### Task requirements
Reproduce the material below line for line, with no changes.

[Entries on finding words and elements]
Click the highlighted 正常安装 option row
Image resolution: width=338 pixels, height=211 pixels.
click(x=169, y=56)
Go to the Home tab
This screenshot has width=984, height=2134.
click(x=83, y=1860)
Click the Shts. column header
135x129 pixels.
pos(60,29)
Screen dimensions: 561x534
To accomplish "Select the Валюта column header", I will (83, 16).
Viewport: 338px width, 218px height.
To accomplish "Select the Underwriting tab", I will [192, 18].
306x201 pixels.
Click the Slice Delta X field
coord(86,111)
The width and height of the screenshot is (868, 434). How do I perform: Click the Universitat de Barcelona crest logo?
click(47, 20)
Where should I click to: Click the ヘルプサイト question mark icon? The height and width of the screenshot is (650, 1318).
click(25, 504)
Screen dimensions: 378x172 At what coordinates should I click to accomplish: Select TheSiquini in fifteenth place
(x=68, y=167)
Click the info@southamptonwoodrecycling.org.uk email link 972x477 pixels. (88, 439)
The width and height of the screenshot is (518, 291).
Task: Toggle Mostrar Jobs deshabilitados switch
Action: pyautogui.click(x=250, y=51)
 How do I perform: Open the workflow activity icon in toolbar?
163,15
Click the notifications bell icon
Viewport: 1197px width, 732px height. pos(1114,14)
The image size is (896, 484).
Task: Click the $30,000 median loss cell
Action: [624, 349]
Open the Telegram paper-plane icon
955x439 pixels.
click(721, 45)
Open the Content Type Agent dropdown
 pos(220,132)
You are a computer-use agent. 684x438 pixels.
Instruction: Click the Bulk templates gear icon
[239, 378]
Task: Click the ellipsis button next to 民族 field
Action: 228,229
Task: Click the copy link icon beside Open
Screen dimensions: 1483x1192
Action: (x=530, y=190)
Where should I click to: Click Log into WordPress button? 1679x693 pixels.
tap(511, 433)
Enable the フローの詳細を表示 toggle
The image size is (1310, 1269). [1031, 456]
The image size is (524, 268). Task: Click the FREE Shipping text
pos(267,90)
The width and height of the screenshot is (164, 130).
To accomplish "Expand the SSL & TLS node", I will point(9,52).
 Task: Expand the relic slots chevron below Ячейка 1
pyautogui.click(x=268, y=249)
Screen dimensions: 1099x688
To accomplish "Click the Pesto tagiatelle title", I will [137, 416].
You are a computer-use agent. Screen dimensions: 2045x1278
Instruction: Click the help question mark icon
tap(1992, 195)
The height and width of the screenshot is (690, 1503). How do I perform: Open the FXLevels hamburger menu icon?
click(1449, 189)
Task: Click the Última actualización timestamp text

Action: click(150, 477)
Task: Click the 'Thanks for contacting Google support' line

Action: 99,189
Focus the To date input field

### Final result
Click the highlighted 正常安装 option row
Image resolution: width=338 pixels, height=211 pixels.
click(x=169, y=56)
Go to the Home tab
This screenshot has width=984, height=2134.
click(x=83, y=1860)
Click the Shts. column header
135x129 pixels.
pos(60,29)
Screen dimensions: 561x534
To accomplish "Select the Валюта column header", I will (83, 16).
Viewport: 338px width, 218px height.
To accomplish "Select the Underwriting tab", I will [192, 18].
306x201 pixels.
Click the Slice Delta X field
coord(86,111)
The width and height of the screenshot is (868, 434). How do I perform: Click the Universitat de Barcelona crest logo?
click(47, 20)
Where should I click to: Click the ヘルプサイト question mark icon? The height and width of the screenshot is (650, 1318).
click(25, 504)
Screen dimensions: 378x172 At what coordinates should I click to accomplish: Select TheSiquini in fifteenth place
(x=68, y=167)
Click the info@southamptonwoodrecycling.org.uk email link 972x477 pixels. (88, 439)
The width and height of the screenshot is (518, 291).
Task: Toggle Mostrar Jobs deshabilitados switch
Action: pyautogui.click(x=250, y=51)
 How do I perform: Open the workflow activity icon in toolbar?
163,15
Click the notifications bell icon
Viewport: 1197px width, 732px height. pos(1114,14)
The image size is (896, 484).
Task: Click the $30,000 median loss cell
Action: [624, 349]
Open the Telegram paper-plane icon
955x439 pixels.
click(721, 45)
Open the Content Type Agent dropdown
 pos(220,132)
You are a computer-use agent. 684x438 pixels.
Instruction: Click the Bulk templates gear icon
[239, 378]
Task: Click the ellipsis button next to 民族 field
Action: 228,229
Task: Click the copy link icon beside Open
Screen dimensions: 1483x1192
Action: (x=530, y=190)
Where should I click to: Click Log into WordPress button? 1679x693 pixels.
tap(511, 433)
Enable the フローの詳細を表示 toggle
The image size is (1310, 1269). [1031, 456]
The image size is (524, 268). Task: Click the FREE Shipping text
pos(267,90)
The width and height of the screenshot is (164, 130).
To accomplish "Expand the SSL & TLS node", I will point(9,52).
 Task: Expand the relic slots chevron below Ячейка 1
pyautogui.click(x=268, y=249)
Screen dimensions: 1099x688
To accomplish "Click the Pesto tagiatelle title", I will [137, 416].
You are a computer-use agent. Screen dimensions: 2045x1278
Instruction: Click the help question mark icon
tap(1992, 195)
The height and width of the screenshot is (690, 1503). How do I perform: Open the FXLevels hamburger menu icon?
click(1449, 189)
Task: Click the Última actualización timestamp text

Action: click(150, 477)
Task: Click the 'Thanks for contacting Google support' line

Action: 99,189
Focus the To date input field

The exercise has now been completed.